“Who would have expected a toilet to one day filter water, charge a cellphone or create charcoal to combat climate change?”
So wrote Associated Press last week in a story about the Reinvent the Toilet Fair: India. The foundation has funded 16 research organizations around the world to “reinvent the toilet” and these toilet prototypes – toilets that aren’t connected to water, sewer, electricity, that reuse the waste for energy or fertilizer, that are affordable for the poor – were on display last week in New Delhi for a two-day event.
Researchers from India and around the world were among the more than 700 participants who gathered to discuss how to bring safe sanitation to the 2.5 billion people who lack access. This was the second “toilet fair” hosted by the foundation; the first was in Seattle in 2012. This year’s event was co-hosted by the Government of India’s Department of Biotechnology, with the support of the Ministry of Urban Development.
Chris Elias, president of the foundation’s Global Development Program, was at both fairs….and here are some of his impressions.
What impressed you the most about the fair in Delhi?
One of the things that was most striking about the fair in India was how much progress our grantees have made over the last 18 months. When we held the fair in Seattle in 2012, there was a lot of really cool science, and you could see the potential, but it was early stages. Since then, things have really started to come together.
Take the Loughborough project. In 2012, their prototype looked more like a chemistry lab – and it was big. Now, they’ve connected the waste processing unit, which is much smaller, to a front end that has a very interesting, user-centered design. It’s a great example of how all of the pieces that were evident 18 months ago are now embedded in a more practical application. It still needs some work in terms of bringing down the size even further, but now you can see the direction it’s headed.
It’s also exciting that several prototypes are ready for field-testing. CalTech will leave two prototypes to be tested in India. Loughborough plans to conduct field tests in China. And we just signed a memorandum of understanding with South Africa to test there.
Once you put things into the field, the real world will challenge our assumptions – and then our grantees will adapt and change things and make them better. That’s the nature of innovation. And that’s what’s truly exciting here.
What were the conversations like among the exhibitors and participants?
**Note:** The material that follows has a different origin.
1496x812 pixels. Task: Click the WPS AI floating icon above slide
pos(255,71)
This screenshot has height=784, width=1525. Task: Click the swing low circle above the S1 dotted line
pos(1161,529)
You could feel the buzz walking around—all the entrepreneurship, all the science, all the thinking about how to make these toilets really usable and applicable to the poor. You saw interesting and varied groups of people from all around the world – from students to more seasoned and experienced people. In fact, there were more than 700 participants from 47 countries here.
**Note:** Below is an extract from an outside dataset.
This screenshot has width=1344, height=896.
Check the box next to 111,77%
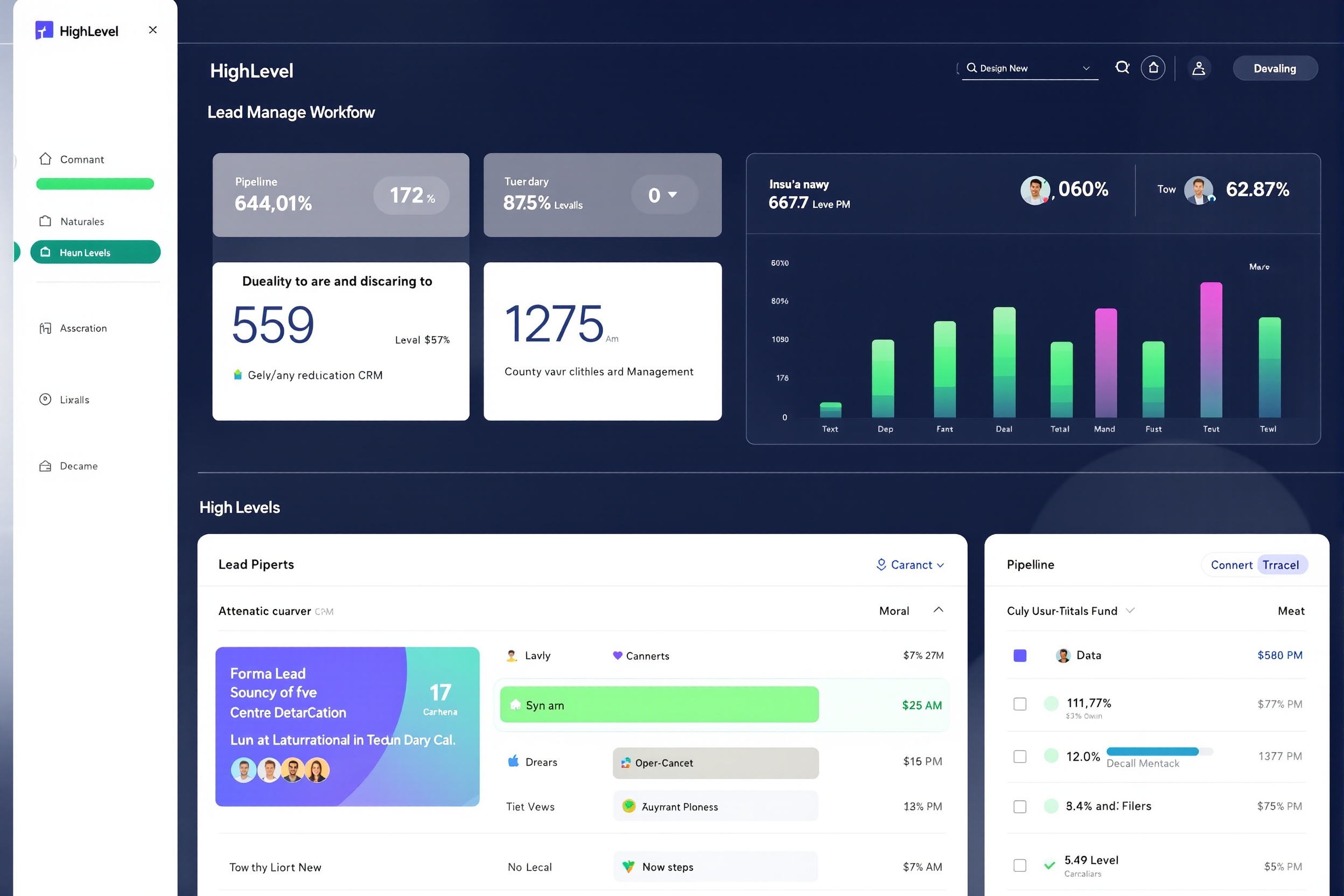click(x=1019, y=704)
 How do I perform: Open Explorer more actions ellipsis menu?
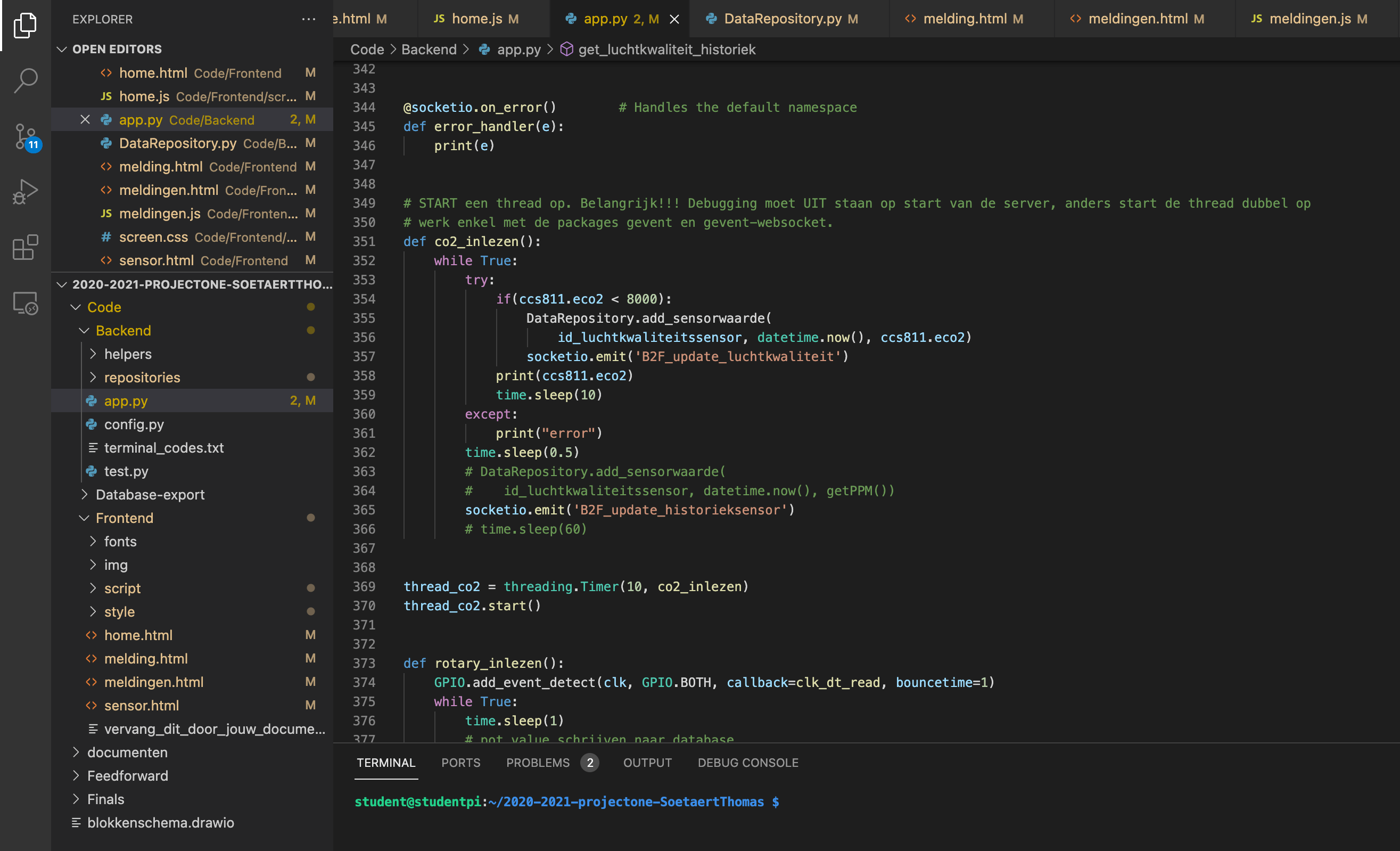pyautogui.click(x=309, y=19)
One of the things you have to remember about a fair like this is that it’s not just innovation for innovation’s sake—it’s innovation to save lives. A couple of years ago, when we first started thinking about the Reinvent the Toilet Challenge, we realized that the problem was growing faster than the solutions. If you look at India, one out of every two people don’t have access to a safe toilet. That’s more than 600 million people. One government official here told me that only 30 percent of the wastewater in the entire country is treated. So given how rapidly the sanitation problem is growing and how much slower the traditional solution of a networked sewer-based sanitation system is scaling to meet those growing demands, we realized we needed to innovate.
Did you see innovations other than technology?
What was most evident was the technological innovation, because you could see the technologies. You could see the components and crawl under the hood of the toilet and see how people are trying to do onsite processing. What was less evident, but just as important, were the innovations in the business models: thinking through how to actually begin to take these technological solutions into real-world environments and make sustainable businesses out of them and products that are affordable to the end user. The other thing we saw was some innovations in partnerships—among governments, civil society, and businesses. To ultimately deploy these solutions at scale is going to require a lot of partnership innovation.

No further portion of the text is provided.